Background: Combined HMG-CoA reductase inhibitor and fibric acid derivative therapy is often necessary for the effective reduction of concentrations of low-density lipoprotein (LDL) cholesterol and triglycerides in patients with mixed hyperlipidemia; however, the potential risk of myopathy has limited the use of these agents.
Hypothesis: This study evaluated long-term safety and efficacy of combined pravastatin and gemfibrozil therapy.
Methods: Eighty-three patients with hyperlipidemia were treated with combined pravastatin and gemfibrozil therapy for a median of 44 months (range 9-78 months). Plasma lipids, serum liver function tests, creatinine, and creatinine kinase (CK) levels were measured every 3 to 4 months.

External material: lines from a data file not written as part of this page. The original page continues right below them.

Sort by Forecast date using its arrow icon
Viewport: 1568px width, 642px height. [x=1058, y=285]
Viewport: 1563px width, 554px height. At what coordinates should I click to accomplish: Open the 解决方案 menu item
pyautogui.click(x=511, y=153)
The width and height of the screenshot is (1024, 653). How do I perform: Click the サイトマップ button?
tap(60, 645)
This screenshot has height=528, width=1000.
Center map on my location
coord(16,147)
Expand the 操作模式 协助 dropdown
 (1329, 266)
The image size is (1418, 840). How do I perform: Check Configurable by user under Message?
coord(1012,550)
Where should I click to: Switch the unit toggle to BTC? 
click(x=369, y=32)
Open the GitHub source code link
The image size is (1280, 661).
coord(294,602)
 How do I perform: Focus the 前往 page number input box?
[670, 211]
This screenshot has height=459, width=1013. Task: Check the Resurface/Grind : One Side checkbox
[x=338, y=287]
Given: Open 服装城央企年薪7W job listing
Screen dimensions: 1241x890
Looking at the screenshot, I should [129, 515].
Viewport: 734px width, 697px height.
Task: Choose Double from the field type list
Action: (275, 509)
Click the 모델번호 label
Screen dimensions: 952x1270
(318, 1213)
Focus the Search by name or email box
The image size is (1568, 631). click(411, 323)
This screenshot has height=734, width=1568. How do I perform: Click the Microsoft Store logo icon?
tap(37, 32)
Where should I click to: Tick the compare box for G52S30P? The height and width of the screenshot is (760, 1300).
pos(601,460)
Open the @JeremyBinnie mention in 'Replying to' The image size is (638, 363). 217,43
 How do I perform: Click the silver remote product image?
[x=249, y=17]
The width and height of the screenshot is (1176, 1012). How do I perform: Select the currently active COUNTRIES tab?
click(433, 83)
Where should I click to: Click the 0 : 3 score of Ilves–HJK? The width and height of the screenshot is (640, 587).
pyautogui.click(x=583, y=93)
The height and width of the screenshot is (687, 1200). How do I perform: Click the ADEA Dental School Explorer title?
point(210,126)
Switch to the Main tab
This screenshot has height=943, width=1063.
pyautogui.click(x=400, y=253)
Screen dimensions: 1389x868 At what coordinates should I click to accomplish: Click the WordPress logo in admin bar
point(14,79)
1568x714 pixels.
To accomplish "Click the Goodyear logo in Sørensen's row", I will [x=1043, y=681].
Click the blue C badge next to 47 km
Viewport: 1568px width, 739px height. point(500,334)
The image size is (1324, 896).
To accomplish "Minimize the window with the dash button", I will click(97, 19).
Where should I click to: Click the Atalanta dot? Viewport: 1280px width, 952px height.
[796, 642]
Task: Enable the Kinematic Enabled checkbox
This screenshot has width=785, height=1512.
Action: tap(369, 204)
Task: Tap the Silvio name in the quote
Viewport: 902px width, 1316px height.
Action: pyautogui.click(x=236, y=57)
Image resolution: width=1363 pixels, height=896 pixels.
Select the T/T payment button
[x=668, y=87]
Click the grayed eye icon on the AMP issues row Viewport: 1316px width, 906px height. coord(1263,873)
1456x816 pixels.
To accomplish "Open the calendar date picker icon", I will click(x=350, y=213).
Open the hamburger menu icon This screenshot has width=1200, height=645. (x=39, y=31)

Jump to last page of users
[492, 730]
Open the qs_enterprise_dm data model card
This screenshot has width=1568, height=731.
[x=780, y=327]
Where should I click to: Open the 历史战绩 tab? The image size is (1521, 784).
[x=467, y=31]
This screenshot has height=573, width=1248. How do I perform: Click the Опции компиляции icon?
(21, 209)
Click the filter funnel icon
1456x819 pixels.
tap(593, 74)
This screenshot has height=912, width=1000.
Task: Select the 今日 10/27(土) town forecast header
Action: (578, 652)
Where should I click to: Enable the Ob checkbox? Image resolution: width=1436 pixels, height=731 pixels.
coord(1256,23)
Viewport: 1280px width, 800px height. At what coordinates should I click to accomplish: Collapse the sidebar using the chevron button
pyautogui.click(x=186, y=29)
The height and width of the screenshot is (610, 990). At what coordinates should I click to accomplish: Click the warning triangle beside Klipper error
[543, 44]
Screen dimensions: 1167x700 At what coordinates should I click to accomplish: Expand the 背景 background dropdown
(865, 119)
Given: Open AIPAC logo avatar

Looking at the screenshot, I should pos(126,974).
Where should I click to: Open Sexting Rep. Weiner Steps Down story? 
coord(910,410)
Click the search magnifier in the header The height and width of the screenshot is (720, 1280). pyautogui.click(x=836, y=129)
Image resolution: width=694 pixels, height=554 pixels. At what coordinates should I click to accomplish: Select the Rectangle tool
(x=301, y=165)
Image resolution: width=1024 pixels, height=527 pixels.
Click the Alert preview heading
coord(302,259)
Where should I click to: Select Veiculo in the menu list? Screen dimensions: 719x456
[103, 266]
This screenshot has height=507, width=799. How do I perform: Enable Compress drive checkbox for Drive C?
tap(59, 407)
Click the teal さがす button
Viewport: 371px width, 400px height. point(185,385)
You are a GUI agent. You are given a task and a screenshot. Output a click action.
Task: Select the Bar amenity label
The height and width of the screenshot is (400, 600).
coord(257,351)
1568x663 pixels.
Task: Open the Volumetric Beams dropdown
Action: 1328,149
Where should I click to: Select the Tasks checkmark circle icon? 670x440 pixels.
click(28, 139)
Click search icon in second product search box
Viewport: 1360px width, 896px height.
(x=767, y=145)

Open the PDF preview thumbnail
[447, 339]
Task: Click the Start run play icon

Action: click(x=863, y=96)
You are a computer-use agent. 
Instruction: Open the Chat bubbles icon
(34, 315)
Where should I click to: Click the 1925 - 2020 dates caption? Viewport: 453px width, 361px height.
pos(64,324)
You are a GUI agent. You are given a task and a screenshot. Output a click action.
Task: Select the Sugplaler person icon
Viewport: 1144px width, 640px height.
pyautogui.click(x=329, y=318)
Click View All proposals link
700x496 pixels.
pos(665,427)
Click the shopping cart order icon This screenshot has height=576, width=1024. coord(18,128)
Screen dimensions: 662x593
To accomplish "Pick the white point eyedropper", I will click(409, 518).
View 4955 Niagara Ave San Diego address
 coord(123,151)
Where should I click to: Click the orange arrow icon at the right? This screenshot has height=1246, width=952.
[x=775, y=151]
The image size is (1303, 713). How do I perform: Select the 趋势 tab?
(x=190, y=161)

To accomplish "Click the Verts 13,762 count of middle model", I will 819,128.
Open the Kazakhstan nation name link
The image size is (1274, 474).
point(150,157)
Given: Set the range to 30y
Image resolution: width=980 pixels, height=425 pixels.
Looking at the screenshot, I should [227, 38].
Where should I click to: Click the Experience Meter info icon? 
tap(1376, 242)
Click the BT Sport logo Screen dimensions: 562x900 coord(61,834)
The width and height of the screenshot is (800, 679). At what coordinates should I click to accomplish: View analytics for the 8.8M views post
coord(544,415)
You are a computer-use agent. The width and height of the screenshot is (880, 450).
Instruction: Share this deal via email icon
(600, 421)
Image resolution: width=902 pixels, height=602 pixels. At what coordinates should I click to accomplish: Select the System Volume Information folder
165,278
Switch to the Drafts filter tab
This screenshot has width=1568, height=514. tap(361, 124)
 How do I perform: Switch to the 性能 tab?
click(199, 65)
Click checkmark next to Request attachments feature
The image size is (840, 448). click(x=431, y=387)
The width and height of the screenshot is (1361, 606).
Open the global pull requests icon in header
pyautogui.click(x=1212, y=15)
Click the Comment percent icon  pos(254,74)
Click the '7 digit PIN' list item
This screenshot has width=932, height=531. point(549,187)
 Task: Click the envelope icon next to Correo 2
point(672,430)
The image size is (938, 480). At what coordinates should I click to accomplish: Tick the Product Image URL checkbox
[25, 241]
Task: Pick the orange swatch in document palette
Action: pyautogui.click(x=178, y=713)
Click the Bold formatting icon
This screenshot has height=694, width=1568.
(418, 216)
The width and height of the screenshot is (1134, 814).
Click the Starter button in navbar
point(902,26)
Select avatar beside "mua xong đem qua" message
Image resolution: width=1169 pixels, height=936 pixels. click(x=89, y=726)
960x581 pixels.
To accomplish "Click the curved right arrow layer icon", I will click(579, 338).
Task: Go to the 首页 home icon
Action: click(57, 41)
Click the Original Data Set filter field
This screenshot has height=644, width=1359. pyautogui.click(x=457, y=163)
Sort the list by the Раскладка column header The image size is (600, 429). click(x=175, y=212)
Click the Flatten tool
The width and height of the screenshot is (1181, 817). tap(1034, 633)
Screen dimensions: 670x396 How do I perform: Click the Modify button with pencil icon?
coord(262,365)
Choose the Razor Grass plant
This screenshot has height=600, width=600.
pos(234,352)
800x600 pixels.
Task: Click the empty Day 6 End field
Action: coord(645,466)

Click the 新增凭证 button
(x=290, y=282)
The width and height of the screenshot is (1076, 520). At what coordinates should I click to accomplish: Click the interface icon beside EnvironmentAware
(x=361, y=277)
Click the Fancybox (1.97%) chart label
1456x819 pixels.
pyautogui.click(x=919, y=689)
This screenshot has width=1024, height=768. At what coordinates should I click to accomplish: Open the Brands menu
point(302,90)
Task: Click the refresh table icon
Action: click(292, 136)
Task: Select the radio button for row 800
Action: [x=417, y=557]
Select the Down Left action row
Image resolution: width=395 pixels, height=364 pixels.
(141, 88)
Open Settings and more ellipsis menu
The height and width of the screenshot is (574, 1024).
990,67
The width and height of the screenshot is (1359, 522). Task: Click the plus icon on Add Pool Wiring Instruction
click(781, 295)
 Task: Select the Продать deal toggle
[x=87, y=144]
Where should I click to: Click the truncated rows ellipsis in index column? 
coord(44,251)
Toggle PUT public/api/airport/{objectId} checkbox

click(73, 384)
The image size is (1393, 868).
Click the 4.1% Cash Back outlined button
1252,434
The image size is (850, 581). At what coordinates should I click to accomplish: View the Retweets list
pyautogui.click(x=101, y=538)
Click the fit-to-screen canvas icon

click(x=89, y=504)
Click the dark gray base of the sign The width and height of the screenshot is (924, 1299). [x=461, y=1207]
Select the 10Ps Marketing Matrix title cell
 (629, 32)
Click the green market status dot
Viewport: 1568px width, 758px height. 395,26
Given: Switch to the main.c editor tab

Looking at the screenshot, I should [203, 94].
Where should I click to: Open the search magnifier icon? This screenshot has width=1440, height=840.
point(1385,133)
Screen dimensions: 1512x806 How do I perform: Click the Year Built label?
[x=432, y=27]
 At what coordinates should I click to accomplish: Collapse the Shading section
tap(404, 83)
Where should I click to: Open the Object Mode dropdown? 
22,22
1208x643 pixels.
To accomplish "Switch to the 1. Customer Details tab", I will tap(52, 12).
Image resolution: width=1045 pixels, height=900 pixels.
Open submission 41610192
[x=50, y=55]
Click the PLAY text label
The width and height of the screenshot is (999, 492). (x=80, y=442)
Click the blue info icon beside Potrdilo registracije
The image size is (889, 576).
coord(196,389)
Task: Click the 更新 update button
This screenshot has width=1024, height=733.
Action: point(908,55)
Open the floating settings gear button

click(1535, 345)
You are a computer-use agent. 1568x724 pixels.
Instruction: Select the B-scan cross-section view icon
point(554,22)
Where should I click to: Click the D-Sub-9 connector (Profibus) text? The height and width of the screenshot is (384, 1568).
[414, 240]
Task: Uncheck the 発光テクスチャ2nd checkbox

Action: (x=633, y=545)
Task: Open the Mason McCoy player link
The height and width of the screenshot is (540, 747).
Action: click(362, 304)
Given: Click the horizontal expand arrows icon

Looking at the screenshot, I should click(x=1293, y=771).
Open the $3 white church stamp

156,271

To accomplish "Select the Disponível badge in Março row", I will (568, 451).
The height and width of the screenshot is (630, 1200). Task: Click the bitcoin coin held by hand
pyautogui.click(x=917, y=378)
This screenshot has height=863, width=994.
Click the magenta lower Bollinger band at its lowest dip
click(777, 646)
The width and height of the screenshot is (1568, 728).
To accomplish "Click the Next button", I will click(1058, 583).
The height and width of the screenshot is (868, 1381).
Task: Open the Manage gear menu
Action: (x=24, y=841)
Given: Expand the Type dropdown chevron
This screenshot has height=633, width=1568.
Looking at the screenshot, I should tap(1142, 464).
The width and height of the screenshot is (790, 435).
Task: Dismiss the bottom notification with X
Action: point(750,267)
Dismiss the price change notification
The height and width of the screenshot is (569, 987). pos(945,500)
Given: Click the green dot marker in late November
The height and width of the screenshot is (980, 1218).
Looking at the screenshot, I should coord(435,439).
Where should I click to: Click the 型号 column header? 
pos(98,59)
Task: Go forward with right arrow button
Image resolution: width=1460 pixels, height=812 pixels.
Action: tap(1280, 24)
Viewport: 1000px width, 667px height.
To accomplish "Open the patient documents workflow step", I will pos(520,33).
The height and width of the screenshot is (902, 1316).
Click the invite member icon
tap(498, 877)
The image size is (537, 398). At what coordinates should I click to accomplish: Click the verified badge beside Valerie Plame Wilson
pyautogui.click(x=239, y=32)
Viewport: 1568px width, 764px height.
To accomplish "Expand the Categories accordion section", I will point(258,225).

Results: One patient developed myalgia with a normal CK level after 4 months of combination therapy. Three patients had transient elevations in CK levels that ranged from 3 to 5 times the upper limits of "normal" and that returned to normal upon repeat testing. Liver function tests did not change significantly from baseline. In a subset of 26 previously untreated patients, combined pravastatin (mean daily dose 22 mg) and gemfibrozil (mean daily dose 1,154 mg) therapy lowered total cholesterol by 25% (p < 0.001), triglycerides by 53% (p = 0.0001), LDL cholesterol by 14% (p = 0.24), and increased high-density lipoprotein (HDL) cholesterol by 20% (p = 0.012).
Conclusion: Pravastatin and gemfibrozil therapy is safe and efficacious in patients with mixed hyperlipidemia. The long-term safety results are consistent with other reports on follow-up of shorter duration.